La Merkel, che si aspettava lo scivolone della Cdu/Csu e l’ascesa della Fpd (le previsioni davano rispettivamente il 39% e il 10%), già pensa alle politiche del 27 settembre: «Siamo nel mezzo di una crisi economica mondiale – ha detto alla Bild am Sonntag prima del voto -. Da questa depressione, possiamo uscire al meglio con un governo di coalizione tra Unione ed Fdp». Un’eventuale futura coalizione, questa, che nei piani della Merkel dovrebbe sostituirsi a quella attuale con la Spd: «Unione ed Fdp vogliono dare nuovi impulsi alla crescita economica – ha sottolineato la cancelliera -. Mentre l’Spd presta troppo poca attenzione agli aspetti economici». Tuttavia, Cdu/Csu e Fdp si fermerebbero insieme al 48,5% e non avrebbero quindi i numeri per escludere la Spd.
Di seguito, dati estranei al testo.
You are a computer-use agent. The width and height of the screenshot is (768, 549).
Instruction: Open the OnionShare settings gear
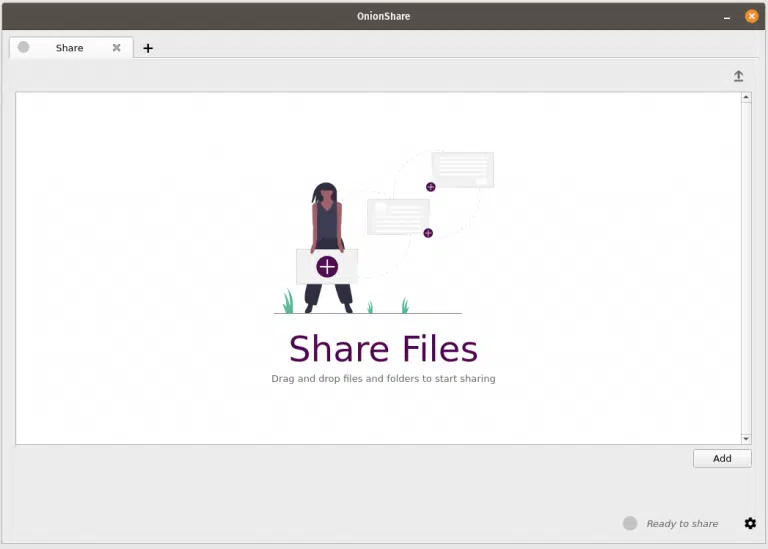tap(750, 523)
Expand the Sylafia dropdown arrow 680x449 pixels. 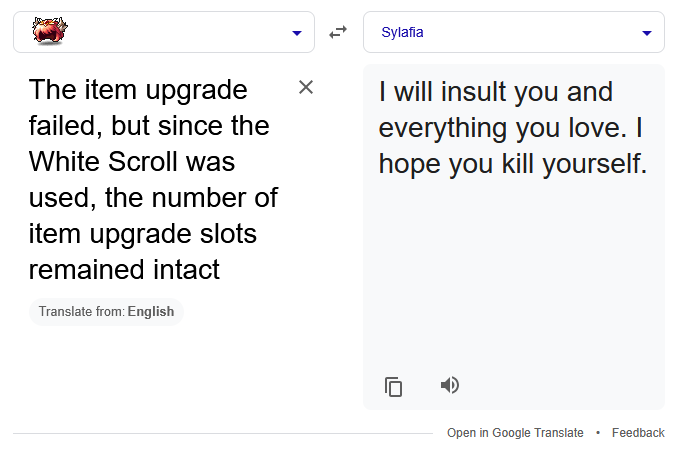pyautogui.click(x=647, y=33)
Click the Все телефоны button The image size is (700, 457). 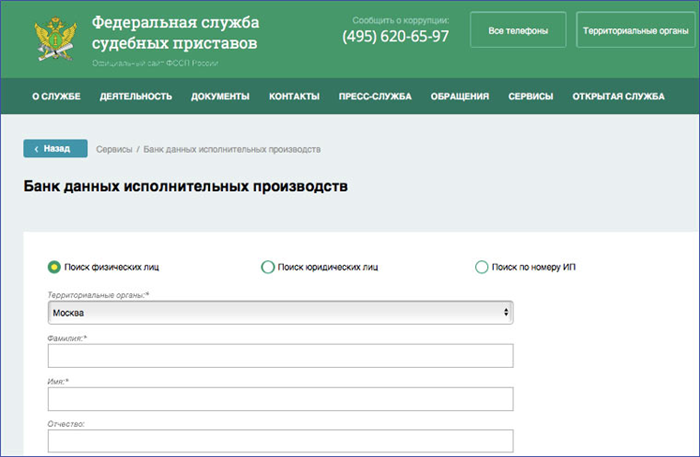[x=518, y=30]
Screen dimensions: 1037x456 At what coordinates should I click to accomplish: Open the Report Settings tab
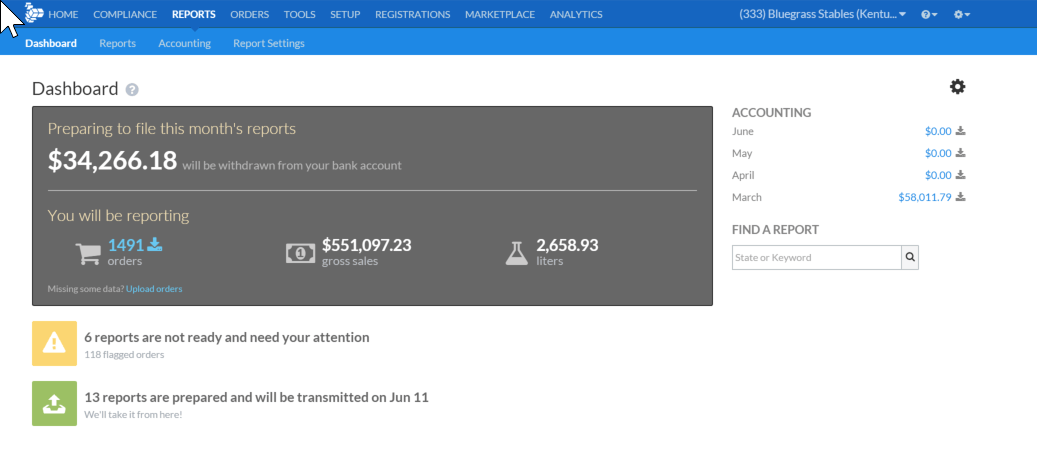click(x=268, y=43)
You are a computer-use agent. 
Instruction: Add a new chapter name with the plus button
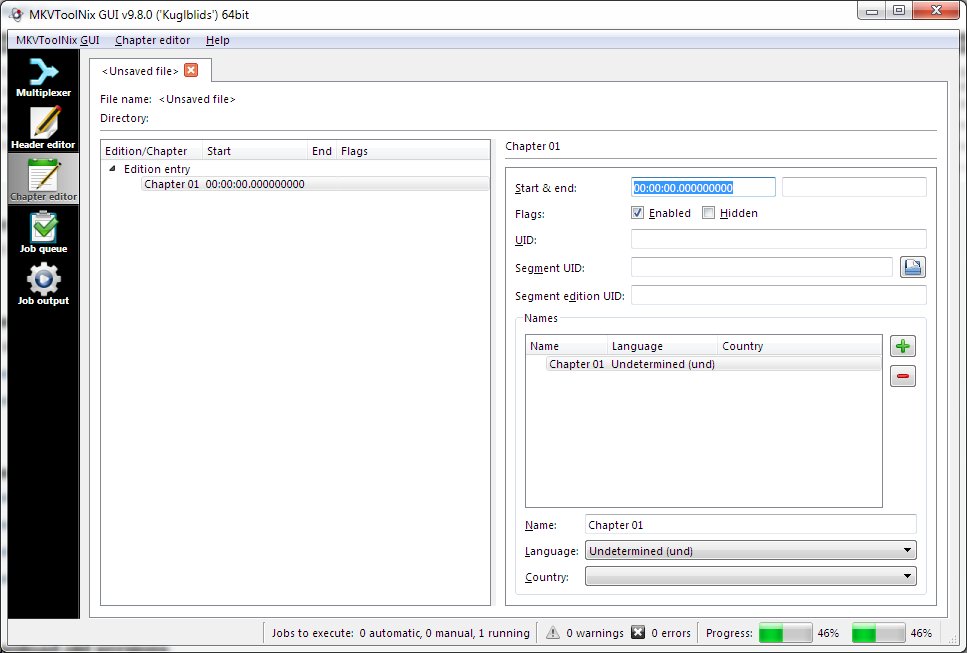click(902, 345)
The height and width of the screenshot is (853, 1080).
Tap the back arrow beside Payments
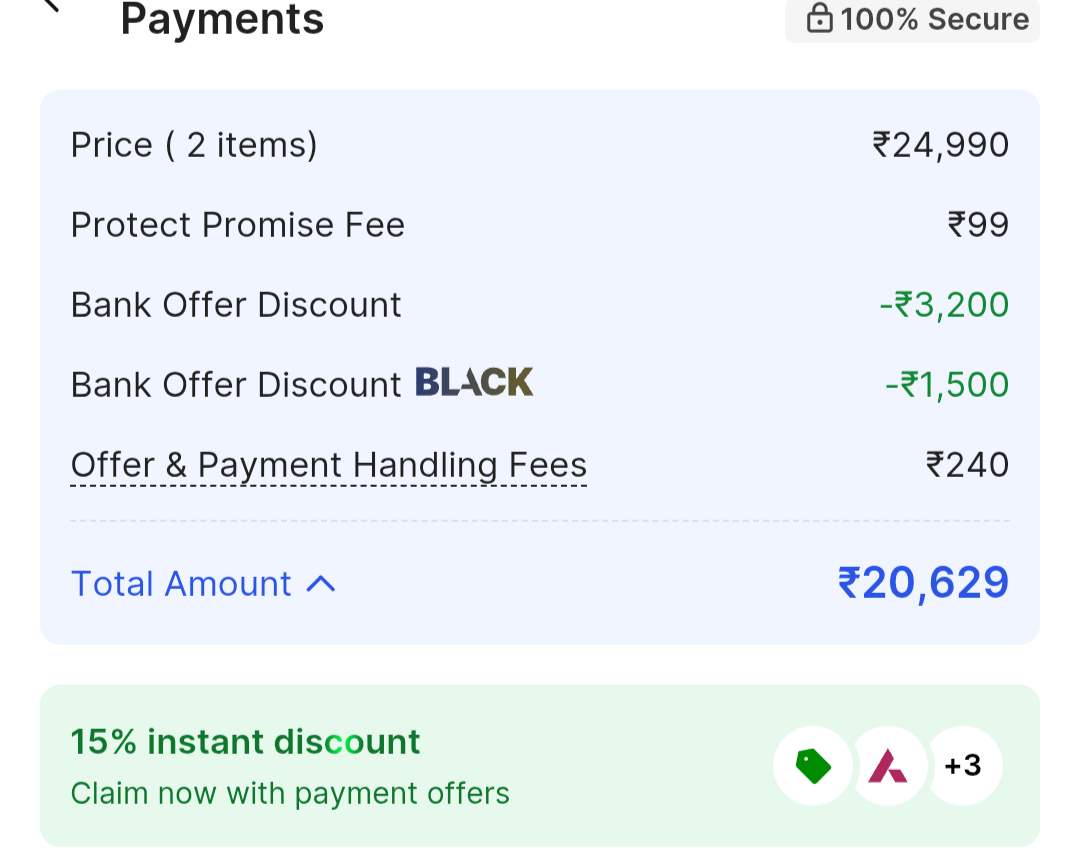pos(50,6)
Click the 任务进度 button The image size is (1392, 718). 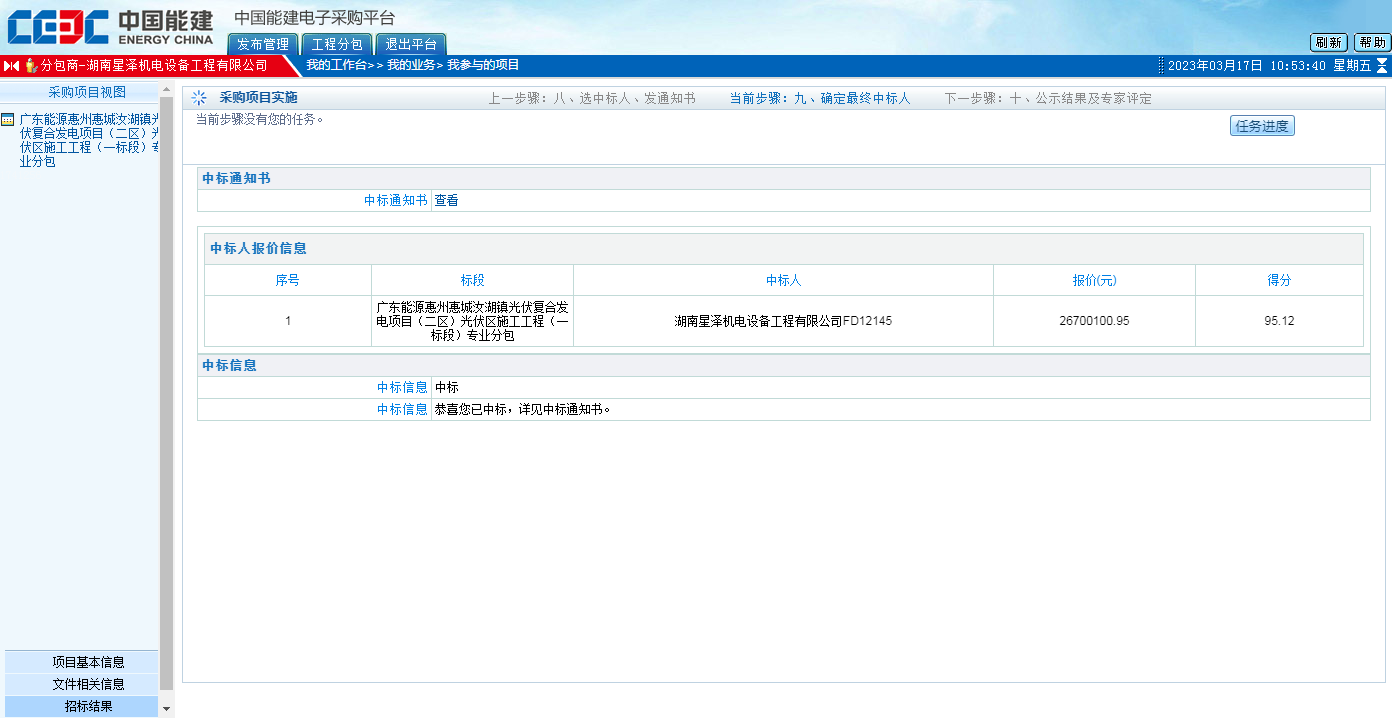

L’affluenza, inoltre, è stata del 42,5% (64,3 milioni di elettori aventi diritto), in lieve calo rispetto al 43% del 2004 (45,2% nel 1999) e il peggior risultato dal Dopoguerra.
Per il momento, i liberali non commentano le parole della Merkel e si concentrano sul voto europeo: «La Fdp ha conseguito il miglior risultato di sempre nelle elezioni europee», ha detto Guido Westerwelle, segretario generale del Partito. «Con queste elezioni, i cittadini hanno rafforzato i partiti di centro – ha proseguito -: un segno per le prossime elezioni politiche e anche per la crescita della Fdp in Germania».
La Spd, invece, si lecca le ferite: «I risultati sono peggiori di quello che ci aspettavamo», ha detto Franz Muentefering, segretario generale del Partito, commentando gli exip poll delle 18:00, che davano un dato molto simile a quello preliminare di questa sera. Con un’affluenza così bassa, gli analisti politici non si avventurano in previsioni per le politiche, ma sembra che la strada del vice cancelliere tedesco e candidato di punta della Spd – Frank-Walter Steinmeier – verso la cancelleria, sia sempre più in salita.